Material provided ▸
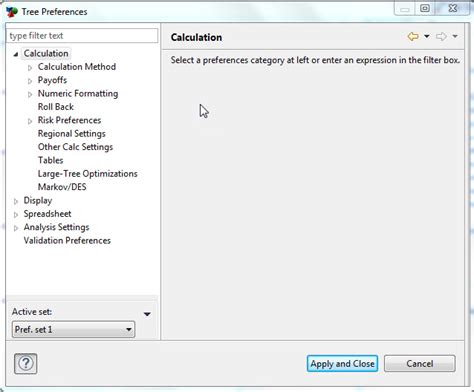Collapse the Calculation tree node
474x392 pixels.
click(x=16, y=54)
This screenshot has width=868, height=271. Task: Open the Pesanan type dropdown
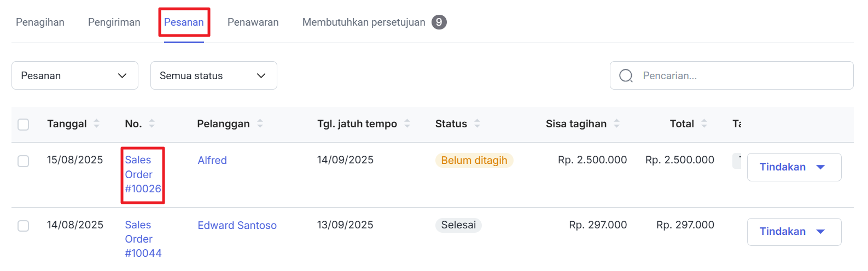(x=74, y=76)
---
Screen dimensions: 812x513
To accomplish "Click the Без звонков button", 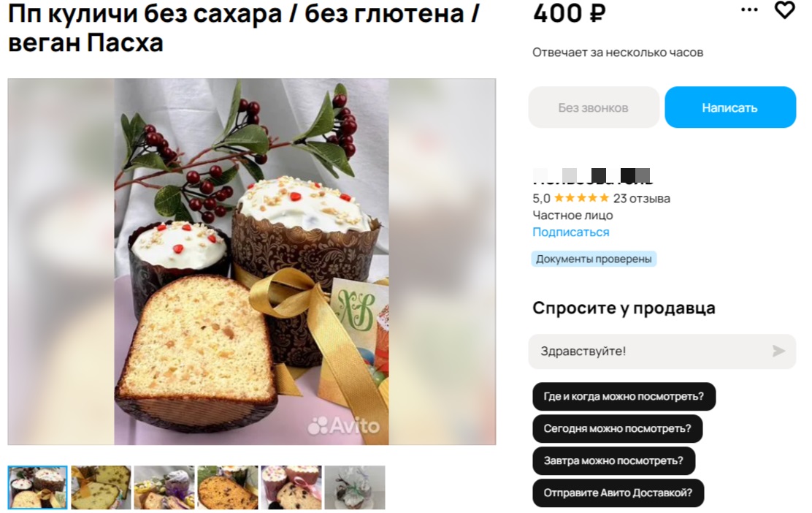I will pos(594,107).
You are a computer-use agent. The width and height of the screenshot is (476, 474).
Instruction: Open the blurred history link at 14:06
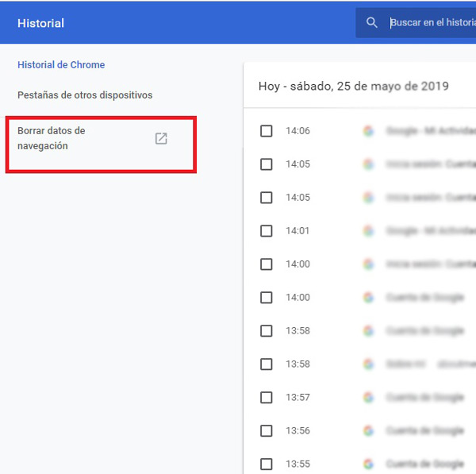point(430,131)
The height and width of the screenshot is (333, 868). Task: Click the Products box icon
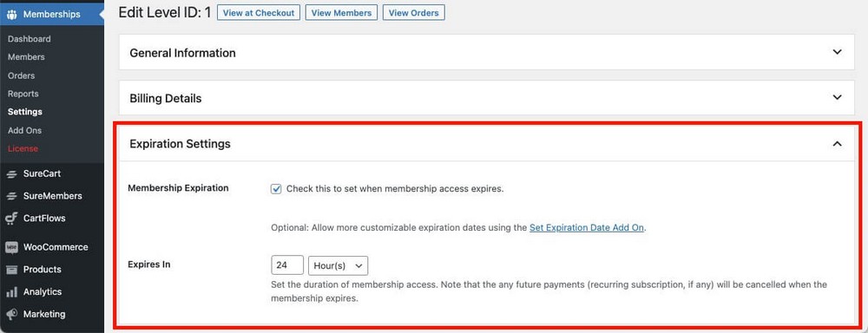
==
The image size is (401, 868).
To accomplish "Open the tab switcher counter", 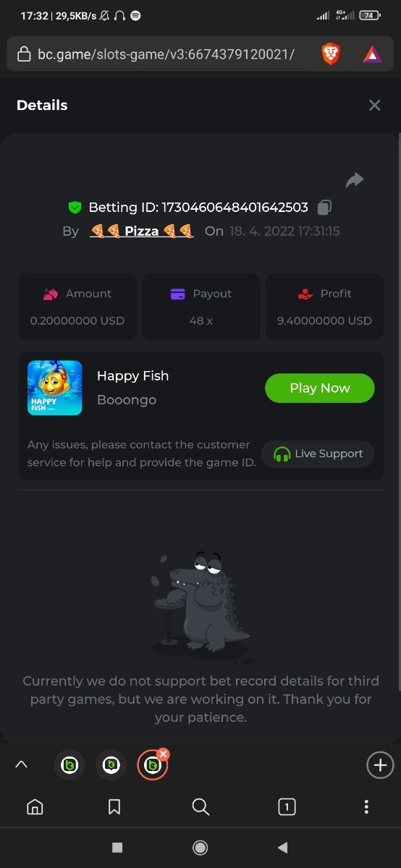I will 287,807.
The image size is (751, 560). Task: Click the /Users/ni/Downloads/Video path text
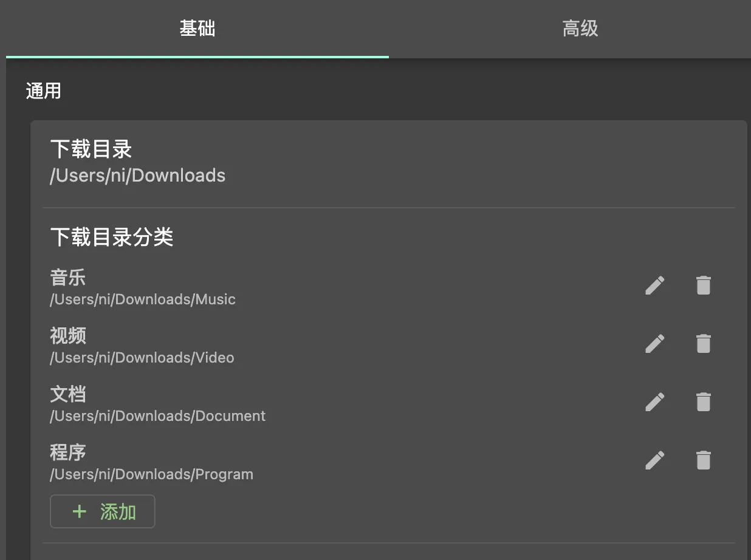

Problem requirements ▸
Beginning with the line above that has "Instruction: Open the" and going on through the line that has "The height and", retype every line exactly and add nothing else; drop the pictures.

Result below ▸
Instruction: Open the blurred history link at 14:06
point(430,131)
The height and width of the screenshot is (333, 868). Task: Click the Products box icon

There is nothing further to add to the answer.